Он был свободен, как свободен мало кто из людей. Чем бы там ни был вызван сигнал тревоги, пусть это волнует Смита, но только не его. Возможно, это будет стоить Смитти жизни. Ну и что? Он знал, на что шел. Сам согласился на это. Вот в чем разница: Римо не был добровольцем. Может, он теперь вернется в Ньюарк, куда ему была дорога заказана с тех самых пор, как его втянули на борт этого корабля дураков КЮРЕ. И он сможет увидеть, на что стал похож его родной город. Господи, сколько лет прошло!

Он вновь подумал о Смите и тут же постарался выкинуть эту мысль из головы. Смит сознательно выбрал себе эту работу, а Римо нет, вот и все. Он больше не станет об этом думать.

Он неотступно думал о том, что не станет больше об этом думать, всю дорогу назад – спускаясь по проволоке вниз и проходя мимо радостно хлопающей в ладоши девочки, не обращая на нее уже ни малейшего внимания.

Оказавшись в своем охотничьем домике, он принялся ждать, нетерпеливо болтая ногой, когда кончится сериал «Пока Земля вертится», который потом плавно перешел в «Доктора Лоренса Уолтерса, психиатра» и череду прочих дневных теледрам, где никогда ничего не происходит, а актеры только обсуждают, что произошло. Римо уже давно определил любовь Чиуна к «мыльным операм» как первый сигнал приближения старости, на что тот неизменно отвечал, что при всем своем невежестве и идиотизме Америка дала жизнь единственному величайшему виду искусства, каковым являются «мыльные оперы», и что если бы Римо был корейцем, он умел бы ценить прекрасное, но поскольку Римо вообще ничего не в состоянии оценить, даже наиболее выдающуюся школу боевых искусств за всю историю человечества, то как он может оценить нечто столь бесподобное, как «мыльная опера»!

Итак, Римо весь кипел от нетерпения, а доктор Карингтон Блейк занудно объяснял Уилле Дугластон, что у ее сына Бертрама, возможно, возникнут проблемы с Квалюд. Насколько помнил Римо, за последние несколько лет у Бертрама были сначала проблемы с марихуаной, затем с героином, затем с кокаином, а раз уж появилась Квалюд, значит, теперь будут проблемы и с нею.

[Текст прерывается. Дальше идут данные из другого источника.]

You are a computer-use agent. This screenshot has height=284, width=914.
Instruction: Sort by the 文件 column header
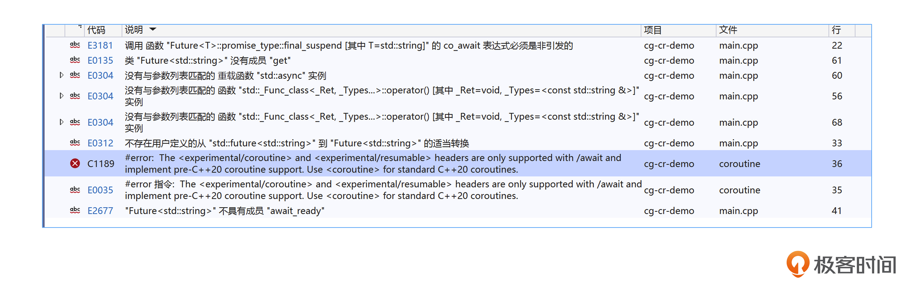(x=728, y=30)
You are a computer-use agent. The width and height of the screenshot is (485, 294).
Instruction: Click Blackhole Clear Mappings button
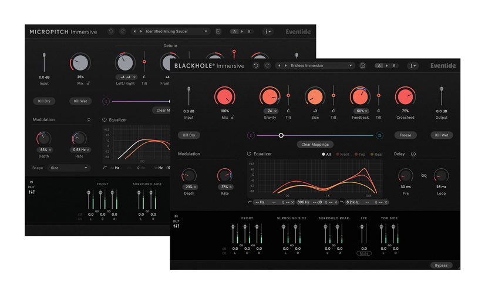click(x=314, y=144)
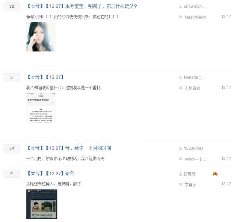Click the 32 reply count badge

(12, 7)
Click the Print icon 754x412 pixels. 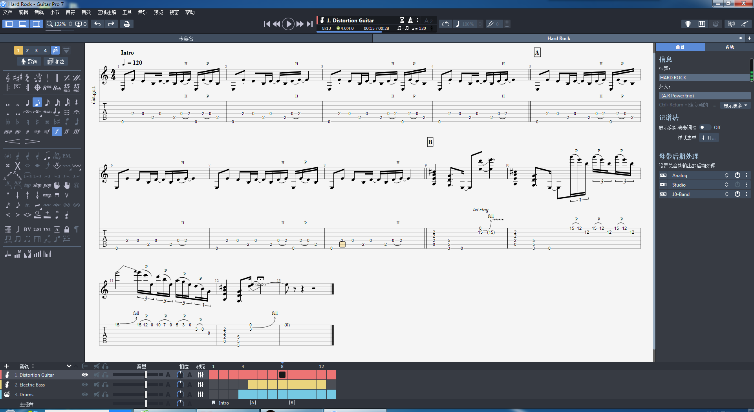click(126, 24)
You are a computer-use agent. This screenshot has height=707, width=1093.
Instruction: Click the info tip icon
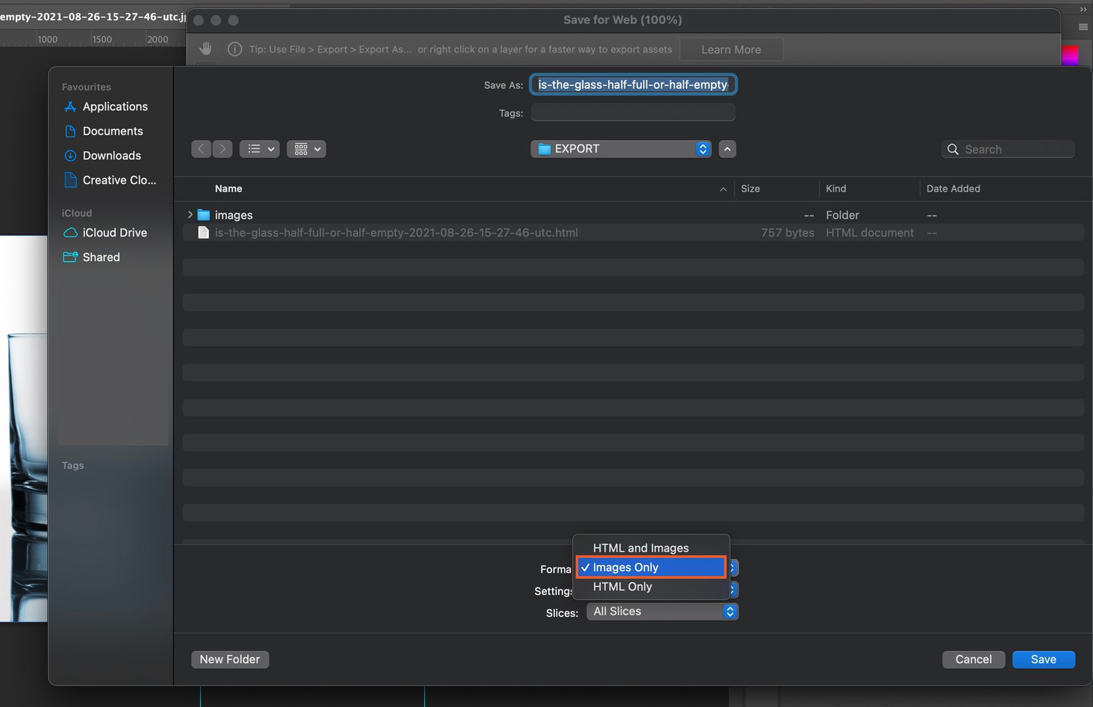[234, 49]
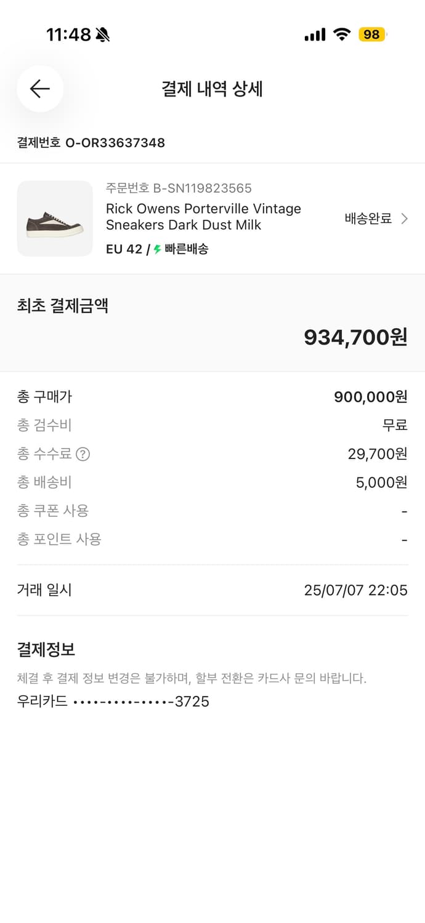The height and width of the screenshot is (923, 425).
Task: Tap the 934,700원 total amount display
Action: pyautogui.click(x=355, y=337)
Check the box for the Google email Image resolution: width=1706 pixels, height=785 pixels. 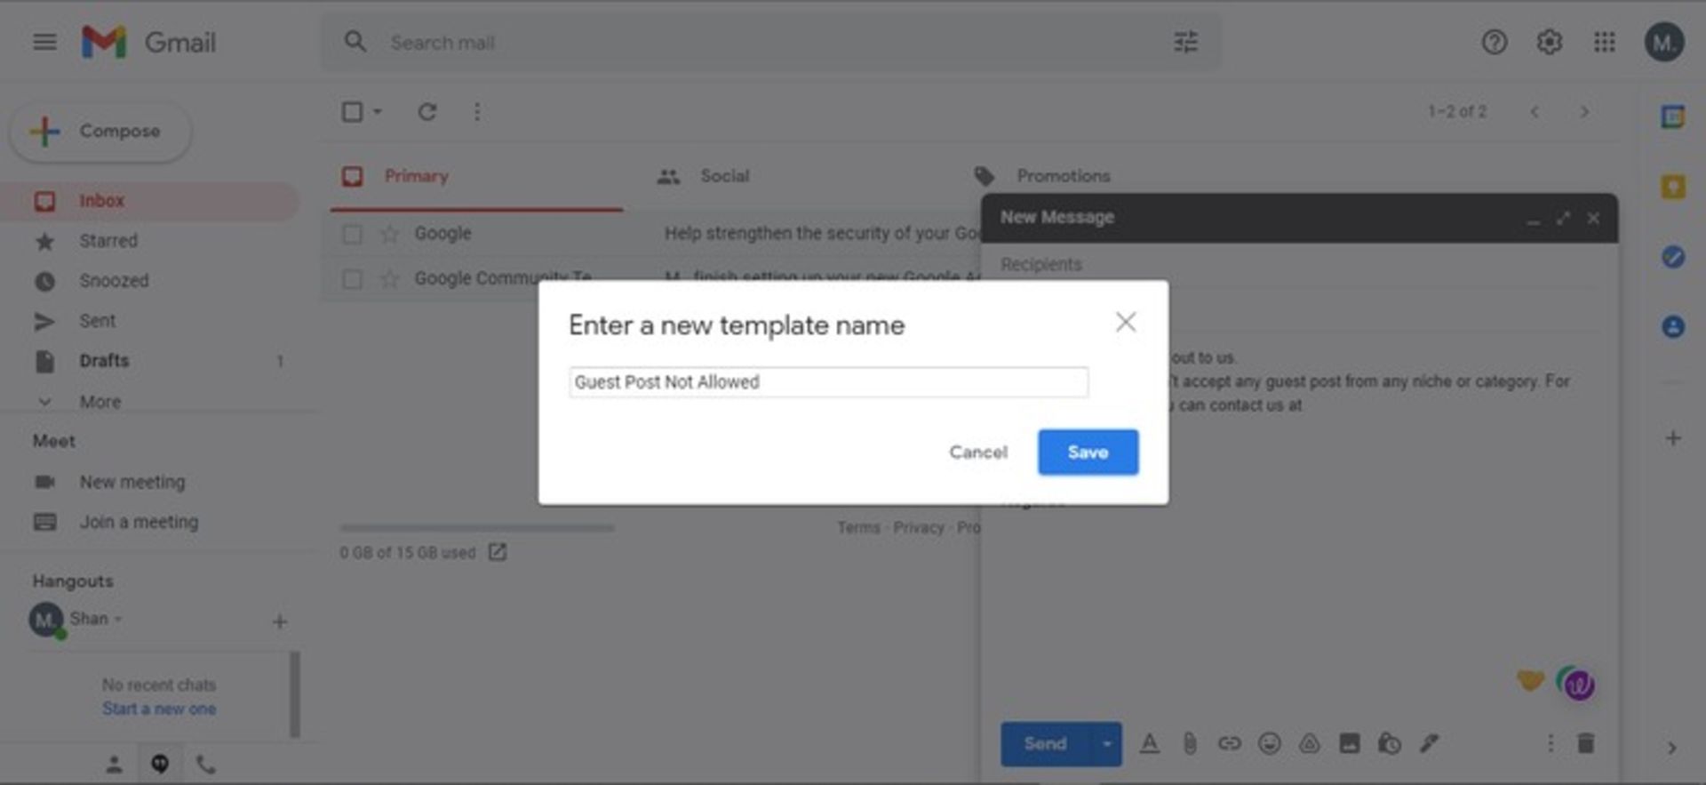[353, 234]
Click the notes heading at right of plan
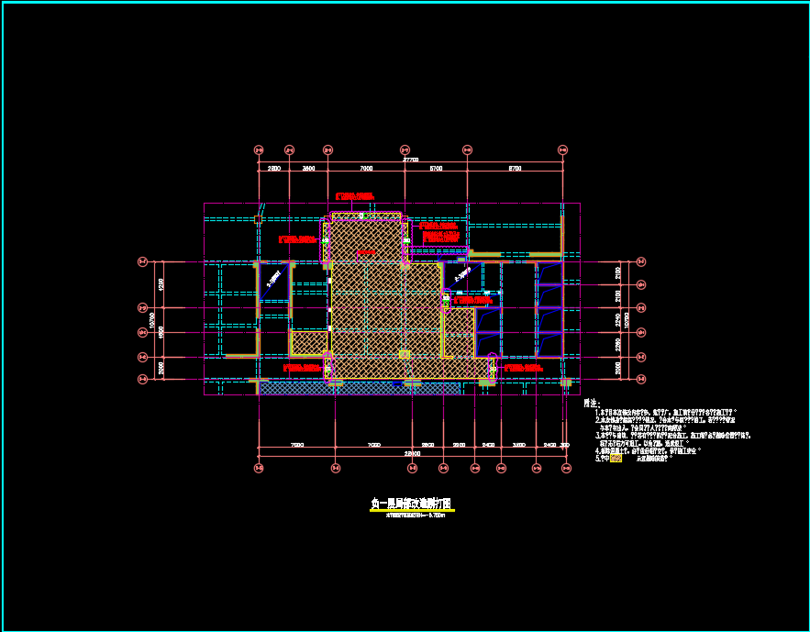 point(591,404)
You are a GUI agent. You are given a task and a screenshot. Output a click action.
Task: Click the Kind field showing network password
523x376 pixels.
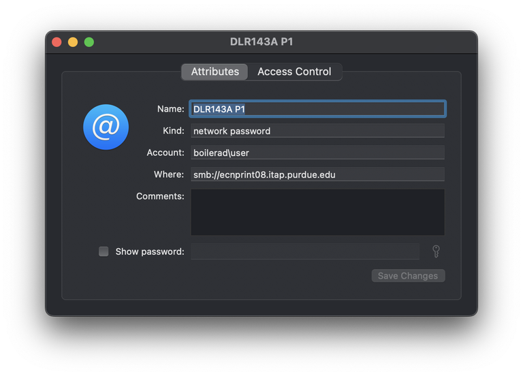coord(317,131)
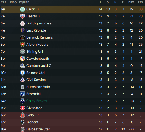This screenshot has height=132, width=145.
Task: Click the Albion Rovers badge icon
Action: (x=22, y=45)
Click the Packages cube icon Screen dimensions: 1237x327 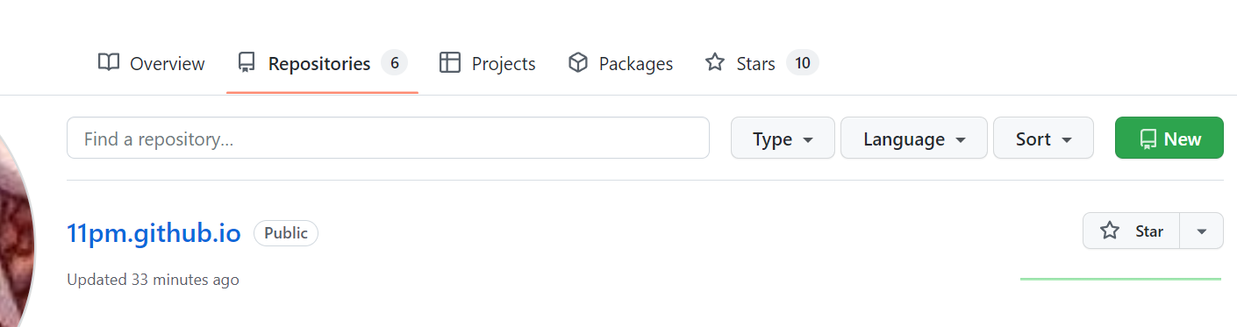577,63
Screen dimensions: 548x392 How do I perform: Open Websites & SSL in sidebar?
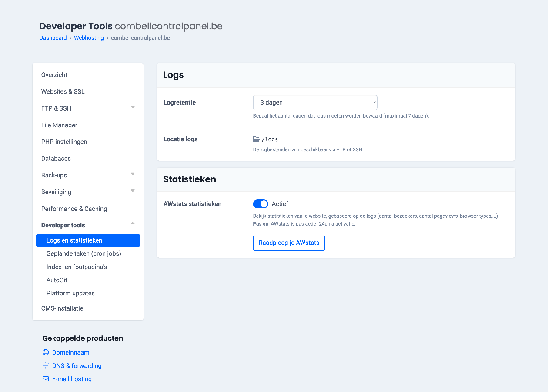[x=63, y=91]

Во время одной из рекламных пауз Чиун отметил:

– А вот и неблагодарный сын.

Римо промолчал. На то, что он хотел сказать, перерыва на рекламу было явно недостаточно.

Когда закончился последний фильм и Чиун отвернулся от экрана, Римо наконец взорвался.

– Папочка, меня совершенно не волнует, что произойдет со Смитом и всей организацией! Меня это абсолютно не волнует! Совсем! – заорал Римо. – И знаешь что?

Чиун продолжал хранить молчание.

– Знаешь что, папочка? – продолжал Римо свою гневную тираду. – Знаешь что?

Чиун кивнул.

– Я счастлив! – завопил Римо. – Счастлив, счастлив, счастлив!

– Я рад, что ты счастлив, Римо. Ибо если таков ты в счастье, увидеть тебя в плохом настроении будет для меня настоящим бедствием.

– Теперь я свободен.

– Что-то случилось? – поинтересовался Чиун.

– Точно. Организация разваливается, – объяснил Римо. Он знал, что Чиун имеет весьма смутное представление о том, что за организация КЮРЕ, поскольку раз она выполняла основное требование Чиуна к работодателю, то есть исправно ему платила, то его совершенно не интересовало, чем именно она занимается. Он называл ее «император», поскольку в Доме Синанджу существовала традиция служить императорам.